That’s not a palindrome
I didn’t get to see my father this week. And I have tried calling him but his phone is switched off. So, I thought I would write this post about him instead.
My father is 91 years old. He is in a care home not far from where I live. He caught — and survived — Covid-19 in the early days of the pandemic. That’s getting on for a year ago now, which is both strange and frightening to consider. The home called to say he had the virus but they weren’t going to tell him in case it worried him. He had a week of mild symptoms and then was fine again. When I visited him later he said he had not felt unwell at all and had no sense of being in danger. One of the lucky ones, obviously.
He enjoys the care home life. the best part is that he has everything done for him. My mother used to do everything for him, too. She died five years ago and for a year he found living a struggle. I suspected he would soon give up eating — apart from chocolate and biscuits — because he would tell me he was bored of even thinking of what to ask me to bring him from the shops. Arthritis in his hands had stopped him driving. He talked of wanting to go into a home. This, for him, was code for “I want to be looked after again.”
Our relationship has never been close and yet, as an only son, I felt it my duty to invite him to come live with us. My wife, not exactly a fan of the man, agreed that it was something we should do.
He stayed with us for two years and I don’t think any of us were happy. The happiest day of those two years for all of us was the day he left for the home.
I visit frequently for thirty minutes at a time. It is all that is allowed at the moment and it is long enough. We sit separated by a screen in a cabin in the grounds of the home. It is like visiting a prisoner but I’m not sure my father feels that the prisoner is him. My father remains, for the most part, cogent. He repeats the same questions from week to week. The best part of the slight memory loss is that he forgets how we argue about politics.
His days are spent reading the Daily Telegraph. Literally all day. He reads it more or less from cover to cover. A break for meals. The weirdest effect this generates is that he will raise an issue that is a result of Tory mismanagement, Tory policy, or the results of the years of pain and misery instigated by Thatcher and yet, when I point out the reasons for what he bemoans, he refuses to accept the root causes. His view seems to be that the world is a mess and the Tories are best placed to make it better.
You can imagine this makes conversation difficult. And this is not new. My father and I have been at loggerheads politically since I was a teenager. I think my father turned right-wing at an early age and has not deviated. He has not become more extreme but he has certainly not mellowed. He has a dry sense of humour and a notion of absurdity but his humour can turn to condescension when it comes to politics or economics. My father knows nothing of economics but thinks he is smart with money because he used to be a pensions manager for a large company. He is a perfect example of someone who accepts the right-wing myth that a national budget is the same as a household budget, with all the implications of balanced books and not spending what you don’t have. His acceptance of this ideological nonsense is the thing that most separates us.

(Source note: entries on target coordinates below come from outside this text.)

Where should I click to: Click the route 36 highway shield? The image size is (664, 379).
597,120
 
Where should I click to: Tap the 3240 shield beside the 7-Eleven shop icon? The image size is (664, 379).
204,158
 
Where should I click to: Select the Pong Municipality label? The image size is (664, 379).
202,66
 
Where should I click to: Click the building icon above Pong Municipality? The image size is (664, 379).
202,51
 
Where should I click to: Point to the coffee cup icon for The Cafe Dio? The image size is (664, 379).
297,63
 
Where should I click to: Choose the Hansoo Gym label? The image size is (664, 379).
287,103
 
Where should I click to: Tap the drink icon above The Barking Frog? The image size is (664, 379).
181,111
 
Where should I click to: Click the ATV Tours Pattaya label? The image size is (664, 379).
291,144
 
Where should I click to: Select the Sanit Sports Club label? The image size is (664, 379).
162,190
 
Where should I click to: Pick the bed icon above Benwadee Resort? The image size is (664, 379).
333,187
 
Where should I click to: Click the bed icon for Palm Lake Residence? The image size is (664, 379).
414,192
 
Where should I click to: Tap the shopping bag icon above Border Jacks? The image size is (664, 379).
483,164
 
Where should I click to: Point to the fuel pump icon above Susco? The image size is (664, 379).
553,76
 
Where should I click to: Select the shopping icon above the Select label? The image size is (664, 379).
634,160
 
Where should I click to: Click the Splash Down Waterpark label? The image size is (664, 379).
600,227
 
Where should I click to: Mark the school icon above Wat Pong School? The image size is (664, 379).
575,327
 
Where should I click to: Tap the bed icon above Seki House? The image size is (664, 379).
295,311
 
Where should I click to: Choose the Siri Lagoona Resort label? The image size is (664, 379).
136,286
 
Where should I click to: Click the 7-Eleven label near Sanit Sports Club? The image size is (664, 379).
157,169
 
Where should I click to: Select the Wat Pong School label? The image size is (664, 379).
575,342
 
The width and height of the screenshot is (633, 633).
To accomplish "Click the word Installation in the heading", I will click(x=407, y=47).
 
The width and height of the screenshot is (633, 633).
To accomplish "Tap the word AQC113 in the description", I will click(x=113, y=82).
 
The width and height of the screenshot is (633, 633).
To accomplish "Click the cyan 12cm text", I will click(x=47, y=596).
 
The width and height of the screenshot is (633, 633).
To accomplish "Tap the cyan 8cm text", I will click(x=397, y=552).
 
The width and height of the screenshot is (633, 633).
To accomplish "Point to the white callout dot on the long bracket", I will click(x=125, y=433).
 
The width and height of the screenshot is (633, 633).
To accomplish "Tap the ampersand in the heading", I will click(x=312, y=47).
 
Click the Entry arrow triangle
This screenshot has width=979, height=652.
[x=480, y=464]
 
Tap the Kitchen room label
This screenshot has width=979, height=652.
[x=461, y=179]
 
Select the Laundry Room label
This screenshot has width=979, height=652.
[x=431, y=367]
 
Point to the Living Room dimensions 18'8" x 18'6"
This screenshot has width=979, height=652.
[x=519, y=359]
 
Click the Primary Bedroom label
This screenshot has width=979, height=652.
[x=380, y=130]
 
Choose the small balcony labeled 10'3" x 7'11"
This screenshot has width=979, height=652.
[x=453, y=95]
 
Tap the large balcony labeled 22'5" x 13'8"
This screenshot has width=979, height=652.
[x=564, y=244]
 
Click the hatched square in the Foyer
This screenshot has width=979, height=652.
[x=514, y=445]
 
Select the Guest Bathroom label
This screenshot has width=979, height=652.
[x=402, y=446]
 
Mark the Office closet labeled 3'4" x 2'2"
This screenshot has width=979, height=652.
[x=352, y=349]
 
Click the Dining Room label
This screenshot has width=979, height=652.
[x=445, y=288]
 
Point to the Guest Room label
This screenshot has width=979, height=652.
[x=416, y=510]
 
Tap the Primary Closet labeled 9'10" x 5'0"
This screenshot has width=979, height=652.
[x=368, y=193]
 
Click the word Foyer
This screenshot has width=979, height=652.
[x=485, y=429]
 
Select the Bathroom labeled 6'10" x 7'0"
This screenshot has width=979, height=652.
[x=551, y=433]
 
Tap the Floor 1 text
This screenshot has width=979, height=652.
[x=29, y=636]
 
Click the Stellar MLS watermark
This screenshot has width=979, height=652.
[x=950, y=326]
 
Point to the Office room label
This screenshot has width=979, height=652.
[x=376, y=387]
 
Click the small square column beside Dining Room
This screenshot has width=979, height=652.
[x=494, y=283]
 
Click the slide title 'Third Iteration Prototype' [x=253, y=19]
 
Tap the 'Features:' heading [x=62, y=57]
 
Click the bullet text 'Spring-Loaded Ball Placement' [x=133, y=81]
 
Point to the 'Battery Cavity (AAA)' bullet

We talk football and rugby and when we discuss Hearts or the Scotland team we are on safe ground. My father took me to my first game at Tynecastle a long, long time ago and I have followed Hearts ever since. For anyone who knows Hearts, this is a poisoned chalice that my father has given me. I forgive him for that.
There has been a new outbreak of Covid-19 at the home. The new strain, probably. They are starting to vaccinate the residents. My father has not been re-infected and it looks like the outbreak has been managed well. I received a message yesterday that the home was letting the residents mingle again and have meals together in the dining room. My father enjoys the chance to walk along the corridor to the dining room. I think it makes him feel like he’s in a hotel.
Tomorrow I will call the home and ask someone to remind him to turn his mobile back on. He worries about saving battery. I am the only person who calls him. Last time I saw him I said I had tried to call and asked him to remember to turn the phone back on. He said he would. He hasn’t.
Perhaps he’s happy not to talk to me.